When Richie speaks again, it’s so soft and careful that Eddie needs to strain to hear. “It’s like how your mother fucked you up over it. But you… you got angry. You at least had the gonads to try and shake off all the shit she put you through. And I… couldn’t even kill myself.”

Eddie’s inhale is sharp and instantaneous.

“Shit. You—”

“Yeaaaah,” Richie exaggerates the word and Eddie can already feel him folding in on himself, hiding. “What else is a kid to do when he hates himself and wants to bone his best friend and can’t because someone might kill him for being a homo?”

Eddie swallows thickly, “Jesus man, I didn’t know it was...”

“Well,” Richie sighs, tossing an arm over his eyes. “You kept me pretty right for awhile, Eds. For awhile there I was really living the dream. Crawling through your bedroom window like a fucking 80’s movie. Pining after your scrawny ass.”   
  


And now they’re right up on it, right at that line. And jesus fuck, he can’t bring himself to tip them over. And he can’t make a joke, not now. Not when they’re so close.

So instead, he maneuvers the conversation to himself, as he climbs from the chair to the empty bed. “I married my mother,” Eddie sighs, his vision doing a really clever, spinny sort of thing. He squints at the bottle 

“Zing! Insert some joke here about me fucking her, I’m…” Richie takes the opportunity for an out, and manages to press himself up onto his elbow and tipping the rest of his drink into his mouth. “Officially very drunk.”

“Mmmm, me too,” Eddie drawls. He’s definitely drunk but not loaded, and he feels warm in all the right places. It takes him back to senior year of high school, stealing Wentworth Tozier’s shittiest scotch —” _ He’ll never miss it. He only has this for when his friends come over and they never come over!” _ —and getting too hot and heavy in the backseat of Richie’s car.

Eddie doesn’t have the courage yet to revisit that out loud.

“But, what? Sorry? Married your mother?” Richie asks, rearranging himself more comfortably on the floor. His long-ass legs are resting on the bed and his ass is flush with the side of the bed, and Eddie doesn’t have the heart to launch into a tirade about how fucking gross that floor must be.

Richie looks up at him expectantly and Eddie frowns. How does he put word to thought properly?  _ That’s the fear _ , he reminds himself, and pushes past it. If there’s ever a time to be honest, it’s right fucking now. As honest as he can manage. 

“I just. You ever think, that. I don’t know, it’s like she conditioned me. My entire life, tried to make me afraid, tried to make me think I was sick.” He’s quiet for a moment. “I don’t know. Maybe she really did. Think I was sick, I mean. I don’t know. Maybe I was. Maybe I am—”

Richie’s head snaps around so that they’re starting at one another. “Don’t you  _ ever _ fucking even suggest that you’re sick. There was nothing wrong with you, there _ is _ nothing wrong with you. You’re perfect. Your mother can get fucked.”

A laugh startles out of him; he feels thrilled by Richie’s ire, enamored with the heat in his voice. “Mmm, she’s very dead, so, no worries about that.”

“Good,” Richie says vehemently, settling so his gaze is focused on the ceiling. “Fuck her.”
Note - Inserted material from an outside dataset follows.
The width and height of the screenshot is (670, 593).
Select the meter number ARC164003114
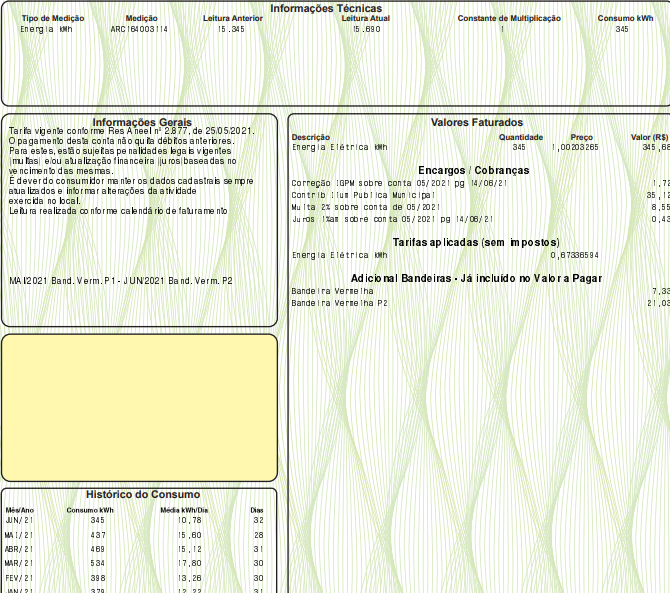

“She hated you,” Eddie says wistfully and reaches for the dangerously empty bottle. He doesn’t bother with a glass this time, just struggles up to sitting long enough to take a quick pull. “Because you were a bad influence.”

That strikes something in Richie and he’s off, maniacally giggling as he flops around on the floor like a fish. “Fuck dude, yeah I was. Corrupted your innocent ass.”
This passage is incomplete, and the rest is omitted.